DNA identifies nine Australian soldiers fallen at Fromelles
Nine soldiers fallen at the Battle of Fromelles over one hundred years ago have now been formally identified, the Australian Minister for Defence Personnel Darren Chester announced this week.
The Battle of Fromelles, which took place on 19-20 July 1916, was one of the deadliest 24 hours in Australia’s history, with more than 5,500 Australian soldiers losing their lives.
After unmarked graves were discovered at Pheasant Wood in May 2006 containing the remains of 250 soldiers, our team of specialist DNA scientists began to work with the Commonwealth War Graves Commission and the Australian and British Defence Casualty Units, extracting viable DNA samples from the remains in order to identify the soldiers.

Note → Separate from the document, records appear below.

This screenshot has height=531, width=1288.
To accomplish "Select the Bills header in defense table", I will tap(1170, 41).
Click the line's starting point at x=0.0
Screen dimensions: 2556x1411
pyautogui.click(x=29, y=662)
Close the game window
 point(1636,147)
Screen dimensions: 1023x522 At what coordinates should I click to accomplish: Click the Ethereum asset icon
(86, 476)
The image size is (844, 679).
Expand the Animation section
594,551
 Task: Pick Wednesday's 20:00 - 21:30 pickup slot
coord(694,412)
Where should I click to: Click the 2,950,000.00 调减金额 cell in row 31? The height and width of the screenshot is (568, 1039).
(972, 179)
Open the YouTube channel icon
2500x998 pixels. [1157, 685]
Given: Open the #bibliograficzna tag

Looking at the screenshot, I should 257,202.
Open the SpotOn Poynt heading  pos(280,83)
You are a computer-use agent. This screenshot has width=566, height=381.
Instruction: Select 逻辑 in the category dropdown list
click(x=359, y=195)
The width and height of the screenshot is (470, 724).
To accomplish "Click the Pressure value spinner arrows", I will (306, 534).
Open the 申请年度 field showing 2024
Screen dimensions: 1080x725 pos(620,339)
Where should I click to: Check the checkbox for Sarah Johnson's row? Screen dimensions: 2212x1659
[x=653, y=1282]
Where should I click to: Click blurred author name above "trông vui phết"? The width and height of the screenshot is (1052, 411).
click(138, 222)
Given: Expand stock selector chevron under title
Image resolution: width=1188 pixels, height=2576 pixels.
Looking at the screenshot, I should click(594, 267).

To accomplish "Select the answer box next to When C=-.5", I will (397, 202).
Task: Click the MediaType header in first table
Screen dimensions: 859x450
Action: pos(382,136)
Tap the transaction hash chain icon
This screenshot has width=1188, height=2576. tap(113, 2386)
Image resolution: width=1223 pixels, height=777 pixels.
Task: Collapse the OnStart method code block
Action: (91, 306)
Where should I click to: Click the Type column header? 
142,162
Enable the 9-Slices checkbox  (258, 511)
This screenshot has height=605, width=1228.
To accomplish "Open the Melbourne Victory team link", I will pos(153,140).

Vic Moore, Commercial DNA Services Manager, LGC, said, “By applying advancing DNA methods, we are honoured to continue to assist the Uncovered War Casualties – Australian Army in regards to the Fromelles World War I identification programme. This year we have been able to provide closure for 9 different families, bringing the total number of soldiers identified at Fromelles to 159 from the 250 soldiers originally recovered at Pheasant Wood, Fromelles.
The soldiers will be honoured at a commemoration ceremony on the 102nd anniversary of the Battle in July, during which new headstones will be unveiled marking their identities for the first time in a century.
Vic continued, “Even after 102 years, being able to provide a name to an unknown grave can have a massive impact to the families, as it allows them to finally know what happened to their loved ones, and know where their final resting place lies.”
Since 2009, 159 of the 250 soldiers have been identified, and work continues as Vic and her team carry out analysis on the remaining soldiers.